Puzzle Begins to Fit Together
In view of the new excavations and dates I have summarized here, and others, perhaps equally important, that I have not, it is interesting to speculate on how the prehistory of Southeast Asia may someday be reconstructed. In a number of published papers I have made a start on this. Most of the ideas I have proposed must be labeled as hypothesis or conjecture. They need a great deal more research to bear them out–or refute them. Among them are these:
- I agree with Sauer that the first domestication of plants in the world was done by people of the Hoabinhian culture, somewhere in Southeast Asia. It would not surprise me if this had begun as early as 15,000 B.C.
- I suggest that the earliest dated edge-ground stone tools, found in northern Australia and dated by carbon 14 at about 20,000 B.C., are of Hoabinhian origin.
- While the earliest dates for pottery now known are from Japan at about 10,000 B.C., I expect that when more of the Hoabinhian sites with cord-marked pottery are dated, we will find that pottery was being made by these people well before 10,000 B.C., and was possibly invented by them.
- * The traditional reconstruction of Southeast Asian prehistory has had migrations from the north bringing important developments in technology to Southeast Asia. I suggest instead that the first neolithic (that is, late Stone Age) culture of North China, known as the Yangshao, developed out of a Hoabinhian subculture that moved north from northern Southeast Asia about the sixth or seventh millennium B.C.
- I suggest that the later so-called Lungshan culture, which supposedly grew from the Yangshao in North China and then exploded to the east and southeast, instead developed in South China and moved northward. Both of these cultures developed out of a Hoabinhian base.
- Dugout canoes had probably been used on the rivers of Southeast Asia long before the fifth millennium B.C. Probably not long before 4000 B.C. the outrigger was invented in Southeast Asia, adding the stability needed to move by sea. I believe that movement out of the area by boat, beginning about 4000 B.C., led to accidental voyages from Southeast Asia to Taiwan and Japan, bringing to Japan tare cultivation and perhaps other crops.

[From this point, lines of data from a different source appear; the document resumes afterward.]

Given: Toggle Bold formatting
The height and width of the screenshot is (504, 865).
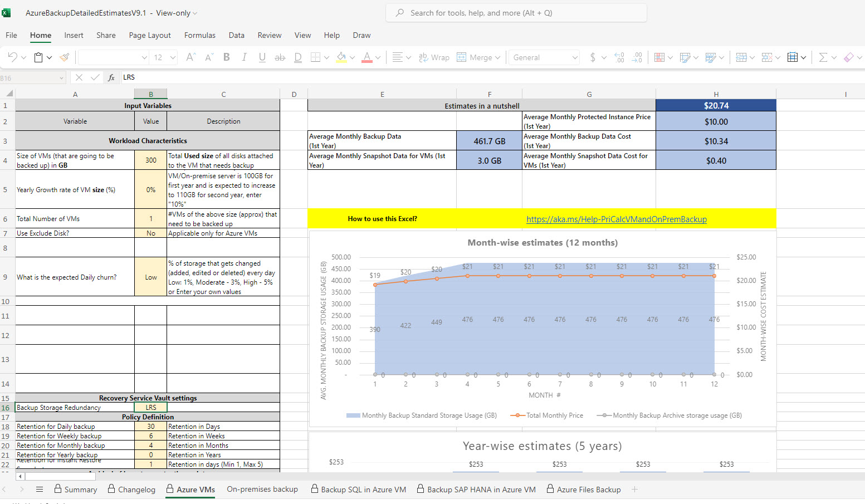Looking at the screenshot, I should (227, 57).
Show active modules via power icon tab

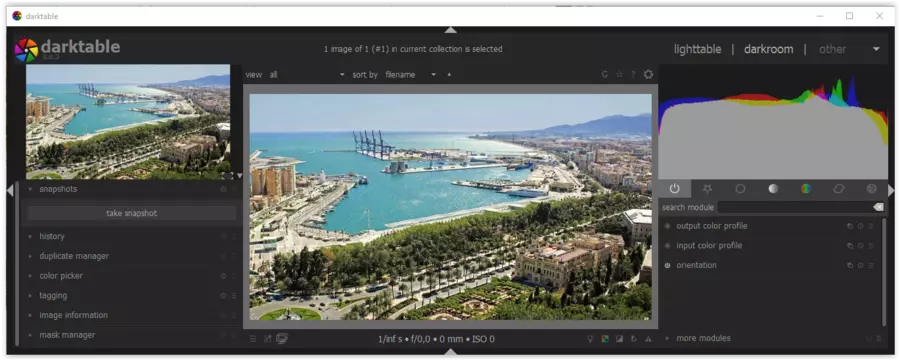coord(674,188)
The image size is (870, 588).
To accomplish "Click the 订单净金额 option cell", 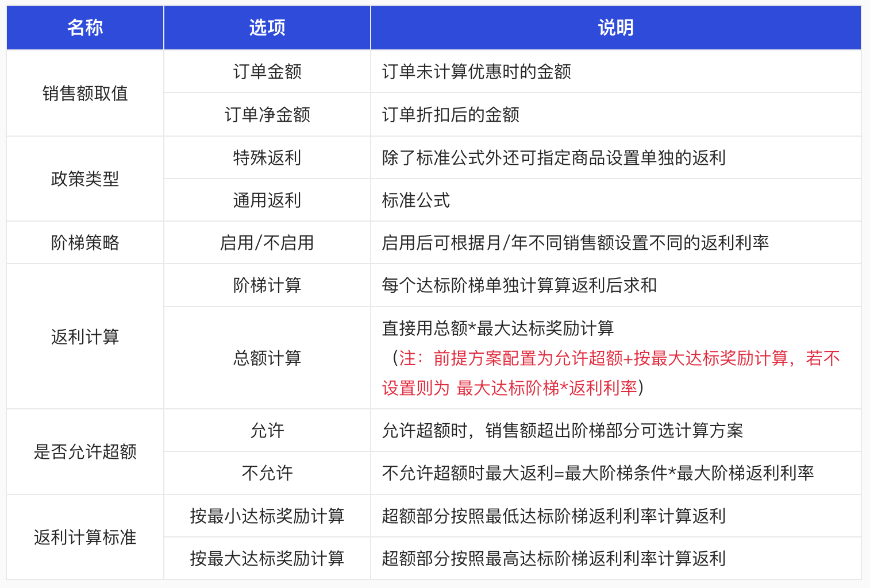I will (267, 114).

- Sometime during the third millennium B.C. the now-expert boat-using peoples of Southeast Asia were entering the islands of Indonesia and the Philippines. ‘They brought with them a geometric art style — spirals and triangles and rectangles in band patterns-that was used in pottery, wood carvings, tattoos, bark cloth, and later woven textiles. These are the same geometric art motifs that were found on Dong Son bronzes and hypothesized to have come from eastern Europe. · The Southeast Asians also moved west, reaching Madagascar probably around 2,000 years ago. It would appear that they contributed a number of important domesticated plants to the economy of eastern Africa.
- At about the same time, contact began between Viet Nam and the Mediterranean, probably by sea as a result of developing trade. Several unusual bronzes, strongly suggesting eastern Mediterranean origins, have been found at the Dong Son site.
Past May Help to Light Up the Present
The new reconstruction of Southeast Asian prehistory I have presented here is based on data from only a very few sites and a reinterpretation of old data. Other interpretations are possible. Many more well-excavated, welldated sites are needed just to see if this general framework is any closer to what happened than is Heine-Geldern’s reconstruction. Burma and Assam are virtually unknown prehistorically, and I suspect that they are of great importance in Southeast Asian prehistory.
Most needed are many more details about small, definable areas. By intensive investigation in a small area, it will be possible to work out the local cultural development and ecological adaptation to see how living people fit in with the framework of prehistory. After all, it is people we want to understand, and this information may give us some insight into their interaction with each other and with their changing world in Southeast Asia.